Il y a environ trente ans, nous guettions le génie de Lou Barlow plus qu’à son tour. Et absolument partout, il faut bien dire que nous ne fûmes pas à plaindre. De Sebadoh en Sentridoh en Folk Implosion, chaque sortie du chevelu nous mettait dans un état de grâce et d’excitation à peu près absolu. Car Lou Barlow n’enregistrait pas simplement des chansons avec les moyens du bord, il avait en plus le culot de mettre à jour notre journal intime. Quand il ne balançait pas au débotté une série parfaite de morceaux intouchables (Winning Losers chez Smells Like Records en 1994), il avait la bonté d’offrir ce qu’on peinera à appeler ses rebuts à des labels obscurs, dont certains étaient même tenus par des amis proches (Louis Barlow’s Acoustic Sentridoh, Lo Fi recordings, 1993), le tout compilé sur A Collection of Previously Released Songs, paru chez City Slang en 1994, mais pas désagréable en sachets individuels nonobstant.

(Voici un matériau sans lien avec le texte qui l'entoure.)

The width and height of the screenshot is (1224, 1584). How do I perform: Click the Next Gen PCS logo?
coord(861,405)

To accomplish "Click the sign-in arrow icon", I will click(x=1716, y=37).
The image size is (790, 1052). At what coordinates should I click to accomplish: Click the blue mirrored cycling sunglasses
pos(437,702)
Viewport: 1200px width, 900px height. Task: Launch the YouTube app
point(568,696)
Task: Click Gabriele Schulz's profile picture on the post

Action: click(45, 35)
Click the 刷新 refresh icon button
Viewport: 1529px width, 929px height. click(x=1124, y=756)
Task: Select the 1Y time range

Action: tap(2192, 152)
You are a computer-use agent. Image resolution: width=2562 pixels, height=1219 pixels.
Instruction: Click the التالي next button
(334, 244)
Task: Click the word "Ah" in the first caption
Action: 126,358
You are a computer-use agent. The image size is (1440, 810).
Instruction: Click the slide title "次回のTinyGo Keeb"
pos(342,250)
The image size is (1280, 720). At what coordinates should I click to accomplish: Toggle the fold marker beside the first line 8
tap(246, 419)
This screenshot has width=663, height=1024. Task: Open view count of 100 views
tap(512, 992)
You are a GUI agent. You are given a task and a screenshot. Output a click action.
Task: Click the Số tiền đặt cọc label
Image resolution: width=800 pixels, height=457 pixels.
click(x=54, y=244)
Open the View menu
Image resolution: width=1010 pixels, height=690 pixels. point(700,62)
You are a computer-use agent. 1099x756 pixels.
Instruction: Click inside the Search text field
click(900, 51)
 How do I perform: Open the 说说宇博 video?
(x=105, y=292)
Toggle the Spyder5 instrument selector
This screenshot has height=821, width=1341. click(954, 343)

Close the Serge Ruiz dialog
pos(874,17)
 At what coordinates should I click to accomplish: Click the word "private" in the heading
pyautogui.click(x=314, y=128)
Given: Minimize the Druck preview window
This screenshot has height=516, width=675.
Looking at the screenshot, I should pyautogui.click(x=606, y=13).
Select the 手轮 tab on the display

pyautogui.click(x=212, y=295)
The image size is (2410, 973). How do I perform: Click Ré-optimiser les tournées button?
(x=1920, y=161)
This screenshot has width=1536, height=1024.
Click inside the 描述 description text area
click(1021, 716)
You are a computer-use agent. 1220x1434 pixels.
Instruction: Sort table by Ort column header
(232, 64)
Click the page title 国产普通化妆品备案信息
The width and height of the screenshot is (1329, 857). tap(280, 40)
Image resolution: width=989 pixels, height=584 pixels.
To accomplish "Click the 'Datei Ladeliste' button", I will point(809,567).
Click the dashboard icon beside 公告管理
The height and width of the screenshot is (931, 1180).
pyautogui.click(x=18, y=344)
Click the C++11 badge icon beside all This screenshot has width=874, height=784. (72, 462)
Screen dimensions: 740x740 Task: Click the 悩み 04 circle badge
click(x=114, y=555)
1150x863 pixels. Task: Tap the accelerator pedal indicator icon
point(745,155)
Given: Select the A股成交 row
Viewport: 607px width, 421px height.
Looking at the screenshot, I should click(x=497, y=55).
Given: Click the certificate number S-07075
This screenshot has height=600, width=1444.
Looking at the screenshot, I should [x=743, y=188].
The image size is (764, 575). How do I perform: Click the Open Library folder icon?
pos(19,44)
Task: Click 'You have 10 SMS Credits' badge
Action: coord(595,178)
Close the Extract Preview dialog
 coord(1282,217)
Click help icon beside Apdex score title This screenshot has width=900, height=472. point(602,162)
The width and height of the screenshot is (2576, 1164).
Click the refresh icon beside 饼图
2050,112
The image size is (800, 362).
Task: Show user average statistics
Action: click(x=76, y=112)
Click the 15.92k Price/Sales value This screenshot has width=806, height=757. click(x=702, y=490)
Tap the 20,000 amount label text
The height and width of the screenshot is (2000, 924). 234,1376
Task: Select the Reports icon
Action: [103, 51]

Et puis au fil du temps, la passion s’est étiolée et nous cherchons toujours une explication sans jamais la trouver. Et peut-être encore plus aujourd’hui alors que sort Reason To Live, qui s’il nous fait dresser la moelle épinière ne serait-ce que sur un ratio de 25 % au regard des tremblements de naguère, n’en est pas moins son meilleur disque depuis environ trente ans. CQFD. Un psy de bas étage pourrait habilement chantourner un diagnostic bêta arguant que, comme nous, Lou n’a pas nécessairement bien supporté le passage à l’âge adulte, le zappant même à raison pour passer directement à la maturité (la reformation de Dinosaur Jr pourrait en ce sens, servir d’argument bien bien foireux) et revenir tel un vieux sachem, sur les bases d’un songwriting brut, pas vraiment éloigné de Weed Forestin (1987 pour la cassette d’origine, 1990 pour une sortie moins confidentielle chez Homestead, puis à nouveau réédité en 2012, j’avais quand même, alors que je prétendais ne plus vouloir y revenir, pris l’édition deluxe avec la clef usb en balsa, ce qui peut donner une idée de l’importance phénoménale de cet album pour moi) et The Freed Man (1989) lorsqu’il fomentait un coup d’état avec lui-même et contre son patron, avant de trouver des équipiers dignes de ce nom et d’en faire, mine de rien, un semblant de carrière.
On ne remerciera donc jamais assez le label Joyful Noise Recordings d’avoir institué cette série de disques où divers baladins ont semble-t’il, l’obligation de s’en tenir au minimum vital. Le cahier des charges est respecté, voire dépassé, faisant oublier tous les errements passés. Si la scansion rapide de certaines chansons revendiquent une forme de hardcore acoustique (j’y ai toujours vu pour ma part une occulte digression oblique sur un folklore ancestral, voire méditerranéen, il serait bon qu’un jour la musicologie s’y penche scientifiquement), c’est néanmoins d’une grande tendresse.
En dix sept titres concis, des éléments de certains étaient restés dans les cartons depuis 1982, Barlow donne à nouveau la pleine puissance de son génie supérieur en allant à l’épure et, ce faisant, retrouve cette étincelle qui nous a mis l’âme et le cœur en feu à l’origine. Comme quoi, effectivement, l’amour revient toujours.